Sin #3: Deducting points paid to refinance

Deduct points you paid your lender to secure your mortgage in full for the year you bought your home. However, when you refinance, says Meighan, you must deduct points over the life of your new loan. If you paid $2,000 in points to refinance into a 15-year mortgage, your tax deduction is $133 per year.

Sin #4: Misjudging the home office tax deduction

This deduction may not be as good as it seems. It's complicated, often doesn’t amount to much of a deduction, has to be recaptured if you turn a profit when you sell your home, and can pique the IRS’s interest in your return. Hampton’s advice: Claim it only if it’s worth those drawbacks. If so, here's what to know about what you can write off.

Sin #5: Failing to repay the first-time home buyer tax credit

If you used the original home buyer tax credit in 2008, you must repay 1/15th of the credit over 15 years. If you used the tax credit in 2009, 2010, or 2011 and then sold your house or stopped using it as your primary residence, within 36 months of the purchase date, you also have to pay back the credit.

The IRS has a tool you can use to help figure out what you owe.

Sin #6: Failing to track home-related expenses

If the IRS comes a-knockin’, don’t be scrambling to compile your records. Many people forget to track home office and home maintenance and repair expenses, says Meighan. File away documents as you go. For example, save each manufacturer's certification statement for energy tax credits and lender or government statements to confirm property taxes paid.
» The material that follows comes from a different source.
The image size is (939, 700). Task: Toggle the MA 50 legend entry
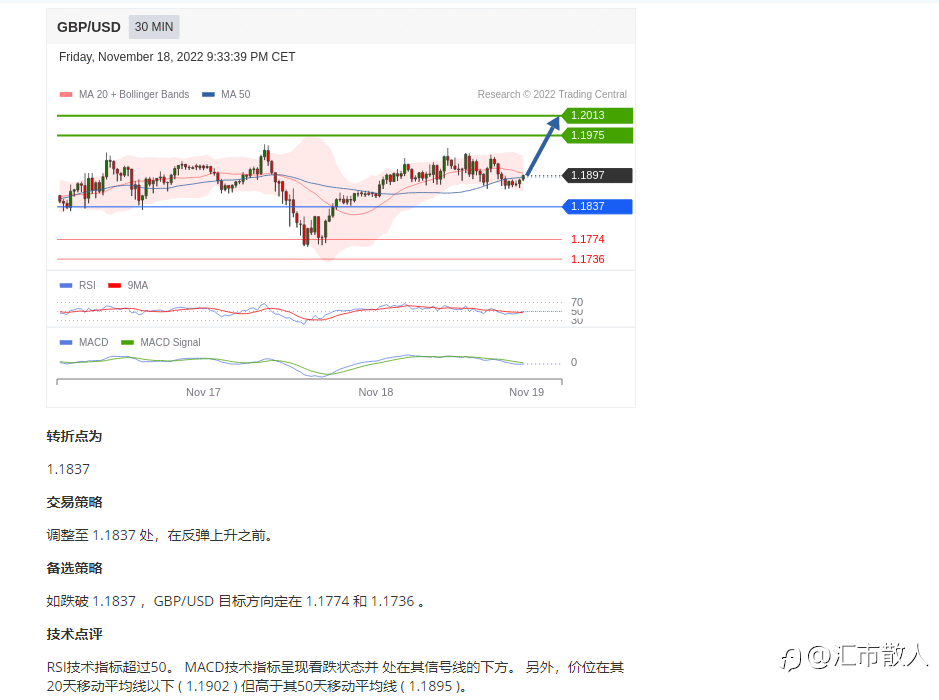(x=226, y=94)
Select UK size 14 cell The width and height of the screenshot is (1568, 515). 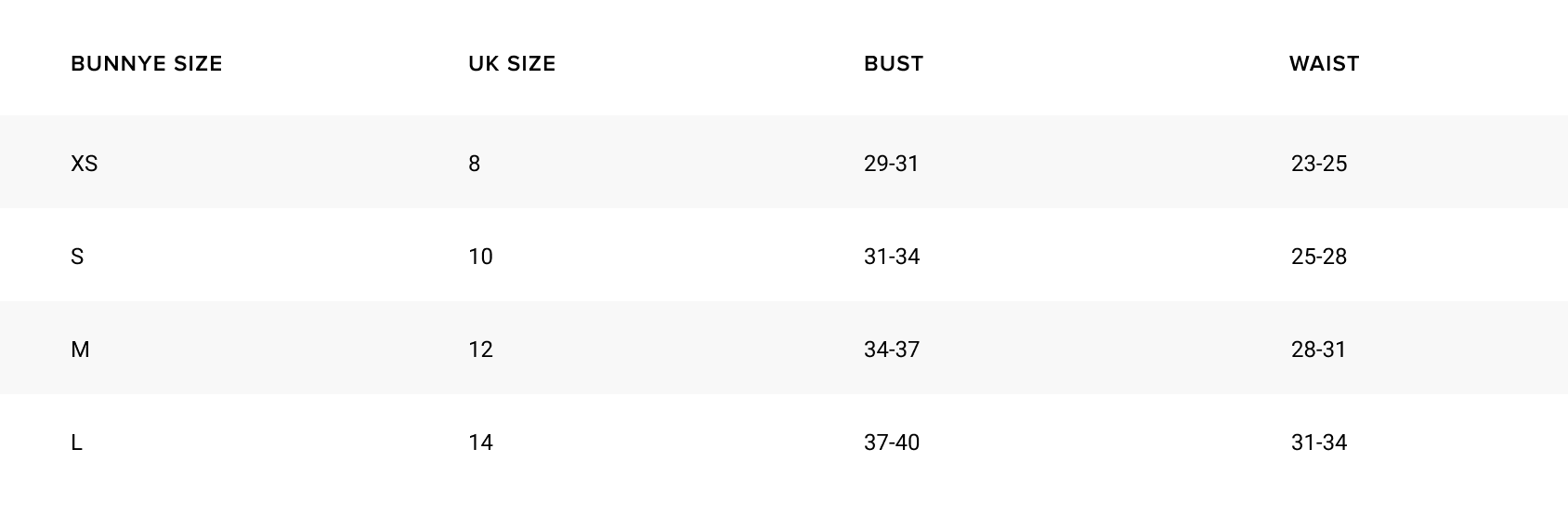point(480,442)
Sin #7: Forgetting to keep track of capital gains

If you sold your main home last year, don’t forget to pay capital gains taxes on any profit. You can exclude $250,000 (or $500,000 if you’re a married couple) of any profits from taxes. So if you bought a home for $100,000 and sold it for $400,000, your capital gains are $300,000. If you’re single, you owe taxes on $50,000 of gains. However, there are minimum time limits for holding property to take advantage of the exclusions, and other details. Consult IRS Publication 523.
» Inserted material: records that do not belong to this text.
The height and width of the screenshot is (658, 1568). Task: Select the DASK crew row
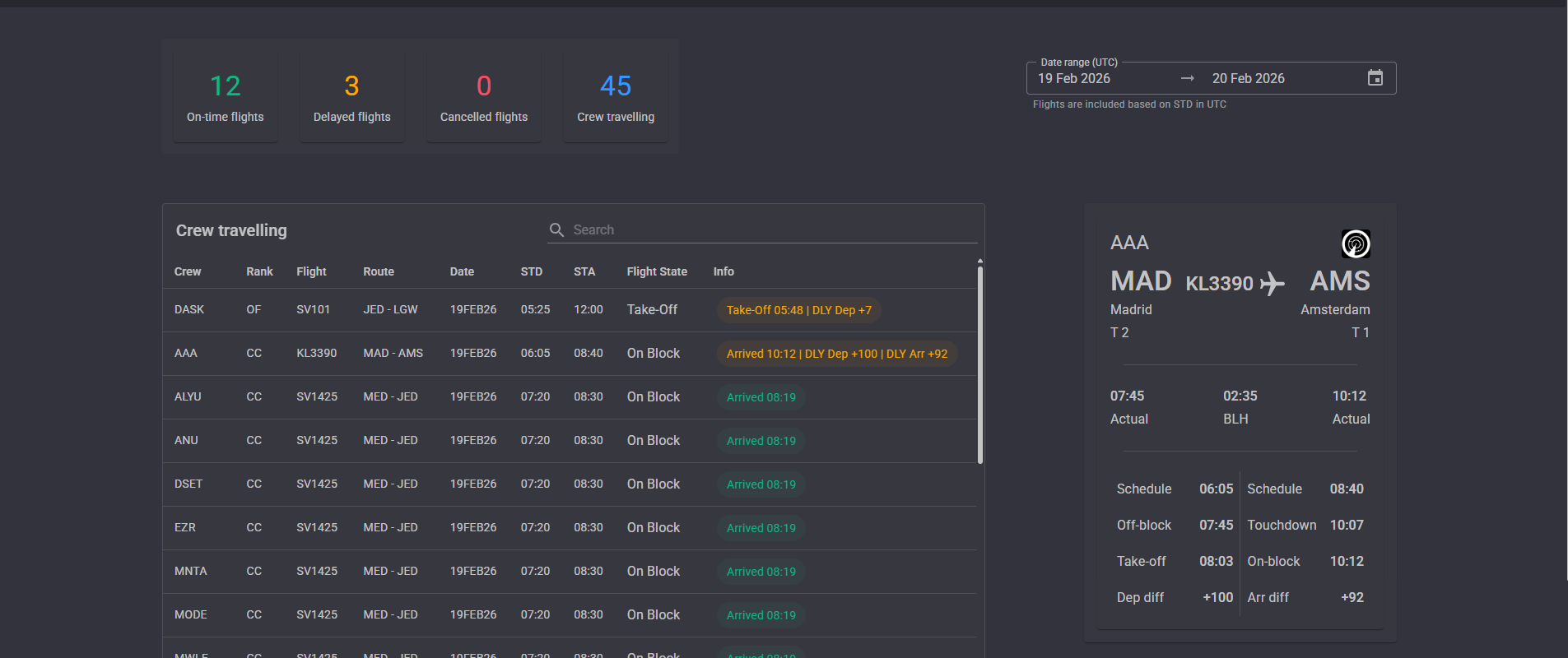189,310
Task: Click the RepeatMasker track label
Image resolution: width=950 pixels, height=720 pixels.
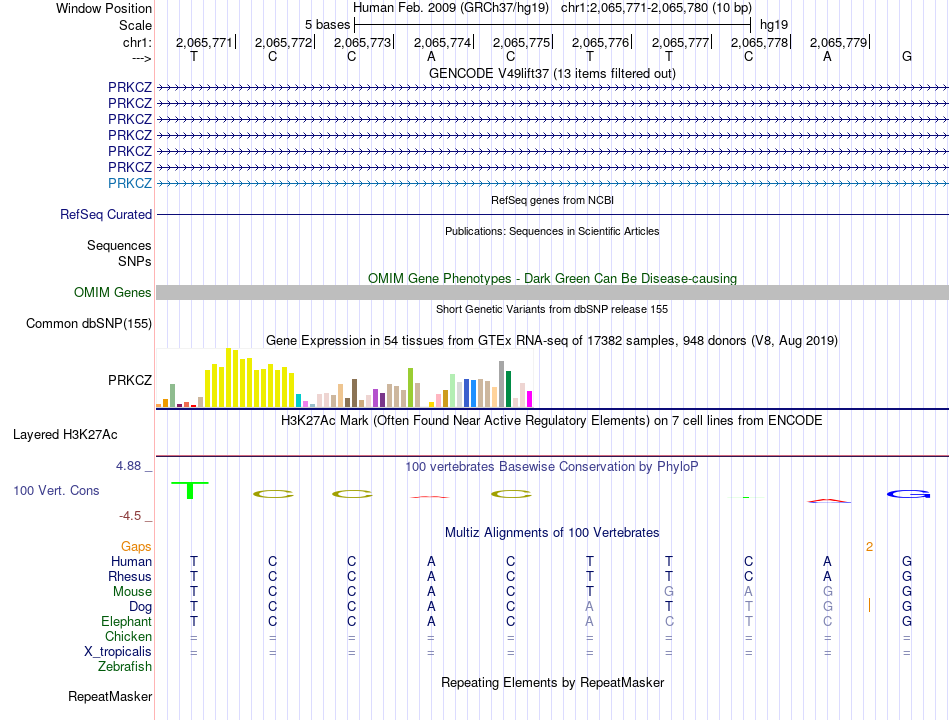Action: tap(110, 697)
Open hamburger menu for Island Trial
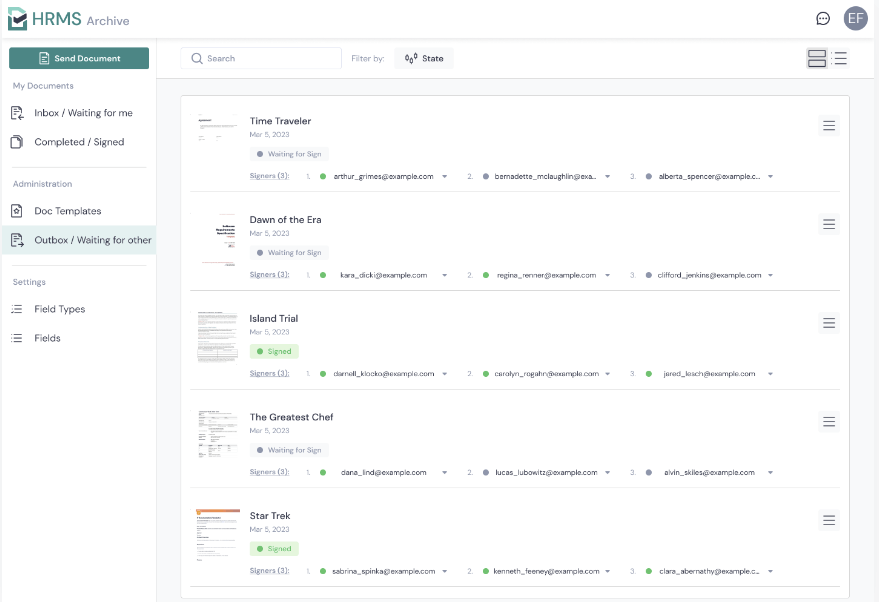 [829, 323]
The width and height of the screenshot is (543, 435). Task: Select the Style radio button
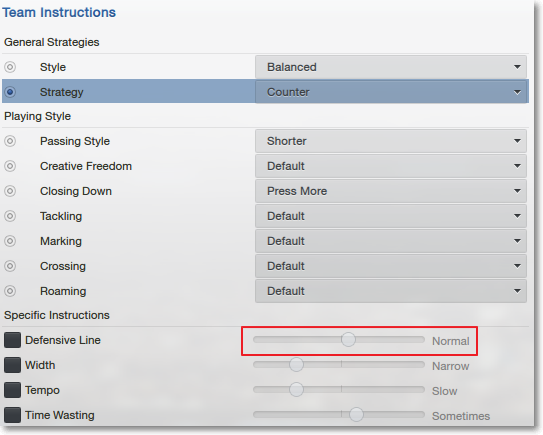tap(10, 67)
Sin #8: Filing incorrectly for energy tax credits

If you made any eligible improvements in 2012 -- or will in 2013 -- such as installing energy-efficient windows and doors, you may be able to take a 10% tax credit (up to $500). But keep in mind, it's a lifetime credit. If you claimed the credit in any recent years, you're done. Fill out Form 5695.

Part II of the form, which covers systems eligible for a larger tax credit through 2016, such as geothermal heat pumps, can be incredibly complex and involves crosschecking with half a dozen other IRS forms. Read the instructions carefully.
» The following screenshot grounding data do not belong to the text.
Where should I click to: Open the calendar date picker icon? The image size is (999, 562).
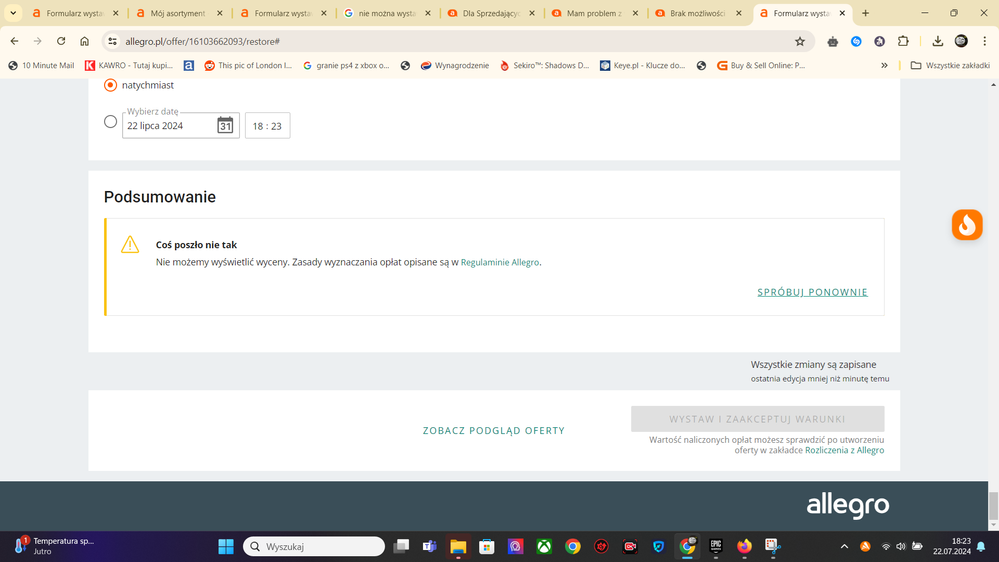[225, 125]
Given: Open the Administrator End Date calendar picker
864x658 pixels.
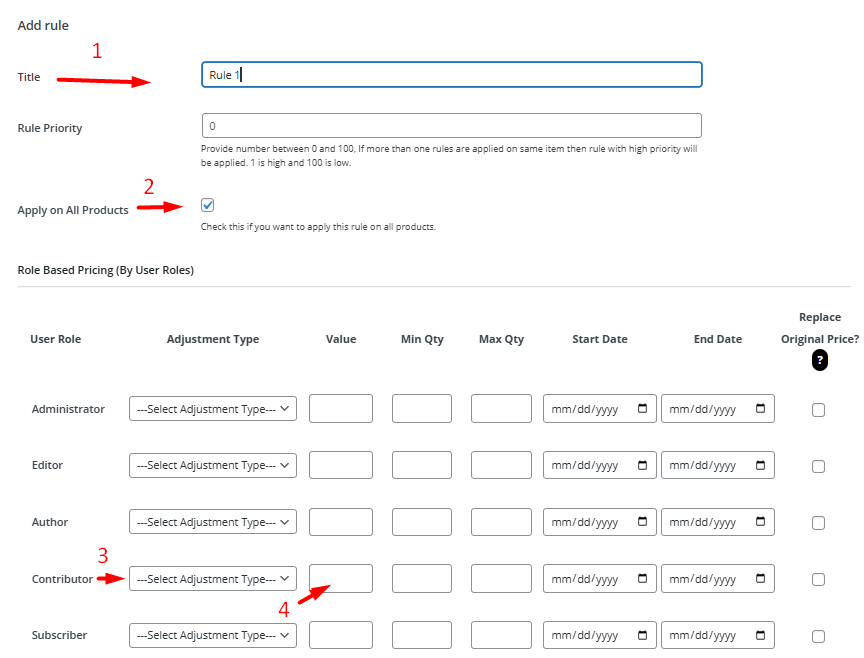Looking at the screenshot, I should [760, 408].
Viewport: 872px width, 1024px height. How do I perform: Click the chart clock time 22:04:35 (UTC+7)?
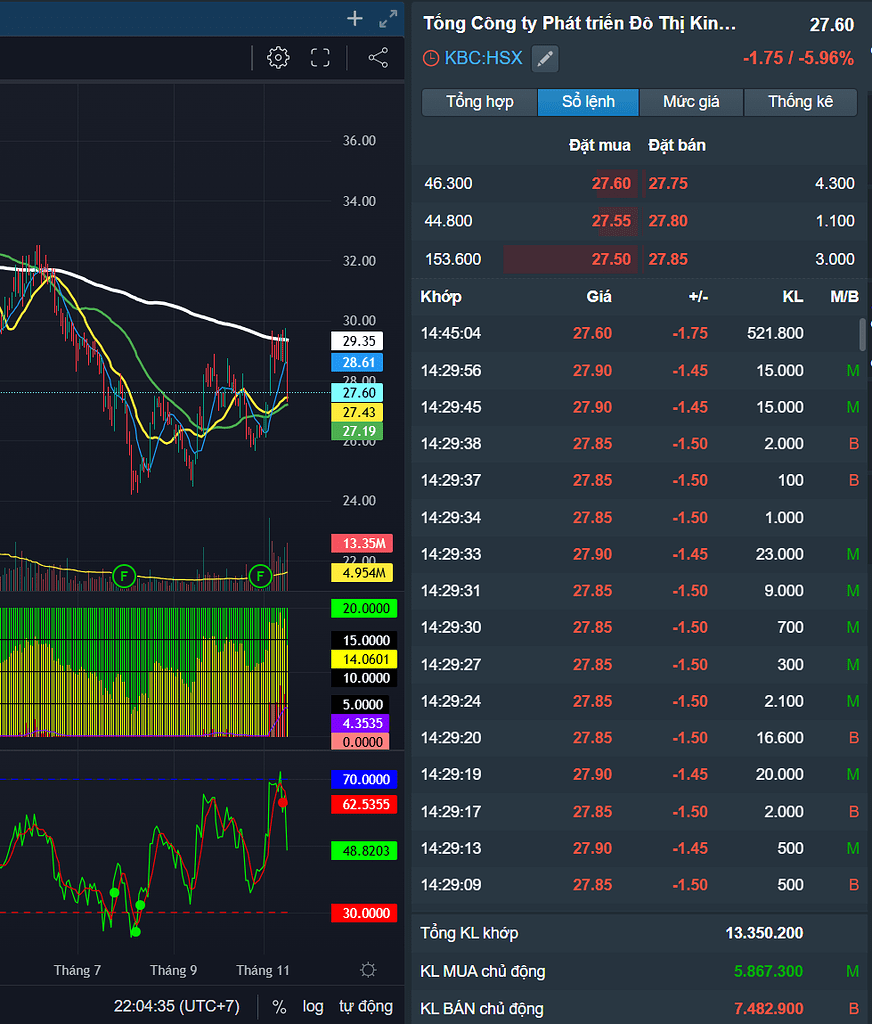point(176,1006)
Sin #9: Claiming too much for the mortgage interest tax deduction

You can deduct mortgage interest only up to $1 million of mortgage debt, says Meighan. If you have $1.2 million in mortgage debt, for example, deduct only the mortgage interest attributable to the first $1 million.

This article was original published in Jan. 2011.

This article provides general information about tax laws and consequences, but shouldn't be relied upon as tax or legal advice applicable to particular transactions or circumstances. Consult a tax professional for such advice.